Het beruchte Europese landbouwbeleid, dat net door haar zoveelste hervorming is gegaan dat eigenlijk geen hervorming was en zelfs op een greenwash is uitgelopen, zal over een paar jaar opnieuw ter discussie komen te staan. Het Europees Parlement had voor het eerst zeggenschap over dit beleidsterrein en het resultaat was dat er nog minder van de hervormingsplannen van de Commissie overeind bleef dan daarvoor. Het gevolg daarvan is dat een van de weinige resterende legitieme argumenten om dit landbouwbeleid door te zetten, namelijk het belonen van boeren voor het leveren van een publiek goed waar heel Europa wat aan heeft, steeds minder opgaat. Het is de vraag of het nieuwe Europees Parlement weer pal voor de gevestigde boerenbelangen gaat liggen of dat zij deze keer een bredere afweging gaat maken.  

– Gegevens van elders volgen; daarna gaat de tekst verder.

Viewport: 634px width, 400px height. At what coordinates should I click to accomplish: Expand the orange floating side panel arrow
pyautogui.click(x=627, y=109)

Over al deze en nog veel andere kwesties zal het nieuwe Europees Parlement stelling moeten nemen. De hamvraag waarom het bij al deze onderwerpen uiteindelijk gaat, is een oude bekende: betaalt de vervuiler of wordt die dankzij een goedgeorganiseerde lobby juist beschermd? En hoewel veel gevestigde belangen zich verbazingwekkend goed gehandhaafd hebben tijdens de crisis in de afgelopen jaren, vaak ten koste van nieuwe ideeën, verdienmodellen en zinvolle innovaties, is er ook een steeds sterker besef dat een simpele terugkeer naar de tijd van voor de crisis niet meer mogelijk en eigenlijk ook niet wenselijk is.     

Afgezien van de onzekerheid over de positiekeuze van het nieuwe Parlement in deze context, zal het verder proberen haar invloed ten opzichte van de Europese Commissie en de raad, waar de lidstaten aan tafel zitten, op al deze terreinen te vergroten. Feit is in ieder geval dat meer nog dan in het verleden, het er ieder keer weer om zal gaan spannen en iedere stem zal tellen.

Kortom, het voeren van Europees duurzaamheidsbeleid zal moeilijk zijn, maar niet onmogelijk. Eigenlijk dus niet zo anders dan in het verleden en dan alle andere politieke onderwerpen.

 

Pieter de Pous is EU Policy Director bij de European Environmental Bureau, een brancheorganisatie voor Europese milieuorganisaties.